I started using the “favorite channels” feature on my TV to narrow the channel list to a curated European or my country focused channels. Stuff like niche channels from the national broadcaster (documentaries, science, history, culture) that cover my country mostly. There’s some private channels that broadcast old movies and music from my country in there too. France24, Deutsche Welle, BBC (they love to cover US…). Especially the niche state channels make you think - “damn, my own culture - it’s kinda cool!”. I also started watching arte.tv more, there’s even an app for my old Samsung Tizen OS TV. It’s so refreshing to learn something local.
You can see that my “journey” is kinda funny as I even tried to figure out clothes: https://szmer.info/post/11927959/13610982
I also read the first chapter of “Special Relations: The Americanization of Britain?” by Howard Malchow and it seems promising. It marks the start of the Americanization with the launch of the first satellite (AT&T) which made broadcasting American content easier. I also should read a book about the “change of guard” as the global superpower between the UK and the USA, as I don’t really know the details of how that panned out.

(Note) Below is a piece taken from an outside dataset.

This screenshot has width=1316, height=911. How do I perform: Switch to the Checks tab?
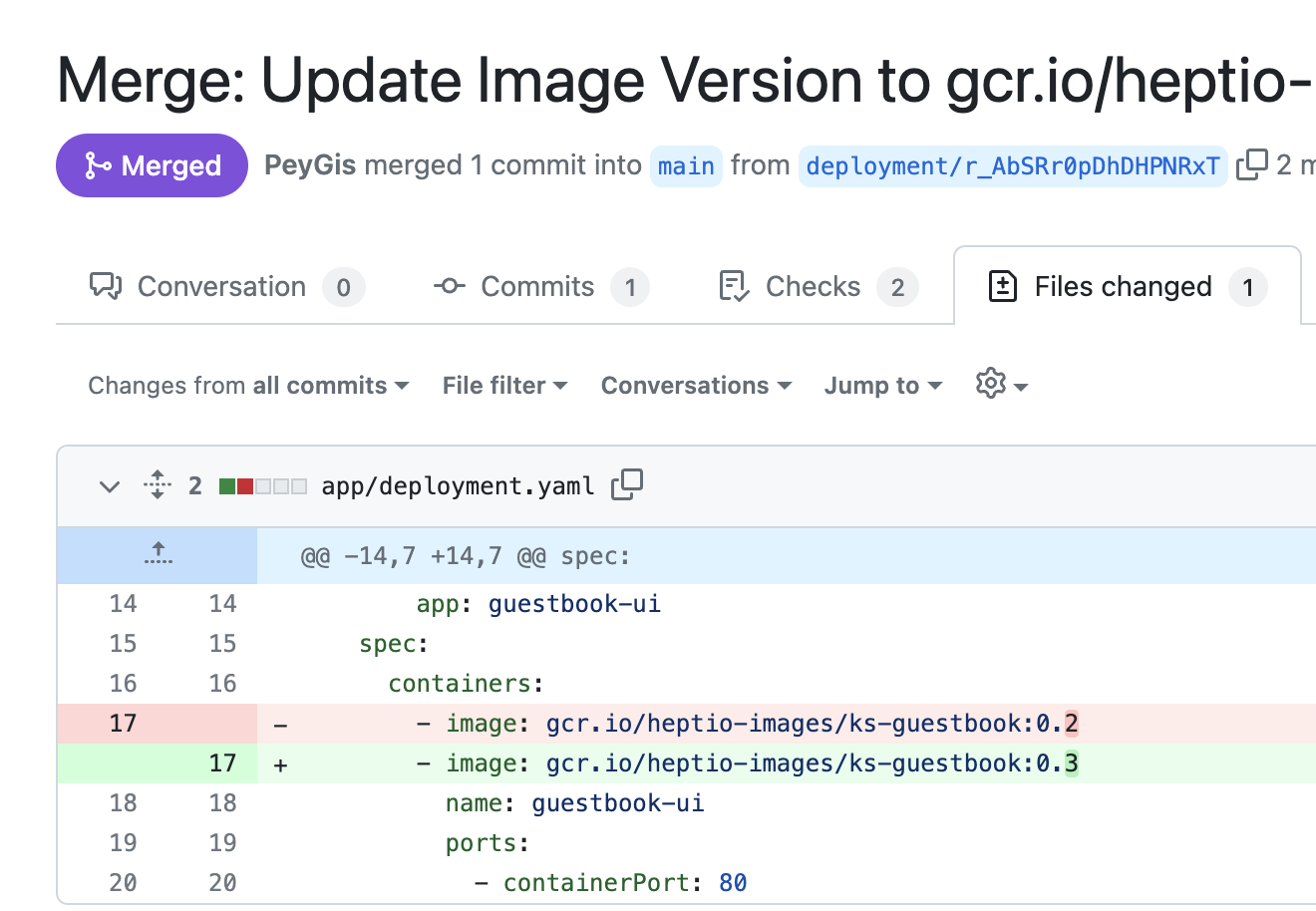817,287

I probably sound like a .ml user. Anyway, I don’t know where I was going with this thread. Just dumped my thoughts. I guess it’s ironic that I’m writing this as an European, an Indian could write something very similar. Guess it’s just our turn to get culturally “colonized”
I guess these Wojaks represent my feelings best:



Those tropes are very accurate.
A stark differences I see between the US and the rest of the world is that many of its infrastructures are nakedly profit-based rather than service-based. In the EU, the healthcare systems have their problems, but their fundamental purpose is to provide health. In the US, the healthcare infrastructure’s main purpose is to generate a profit at any sustainable human cost.
Much of the transportation infrastructure in the EU is meant to help people travel from one place to another. In the US, the point is to make a profit off of providing transportation. Many US states have literally no forms of public transportation between cities hundreds of miles away from each other. Born in Miami? Hope you like it there or have a private vehicle.
Education in the EU is first a system by which to educate EU citizens, whereas the US educational system is primarily a profit-making venture selling educational services.
Not the individual healthcare workers, educators or conductors who care about their jobs and helping people, but the US infrastructures themselves seem completely divorced from the idea of citizen service or social compact as anything but a means by which to siphon and accumulate capital.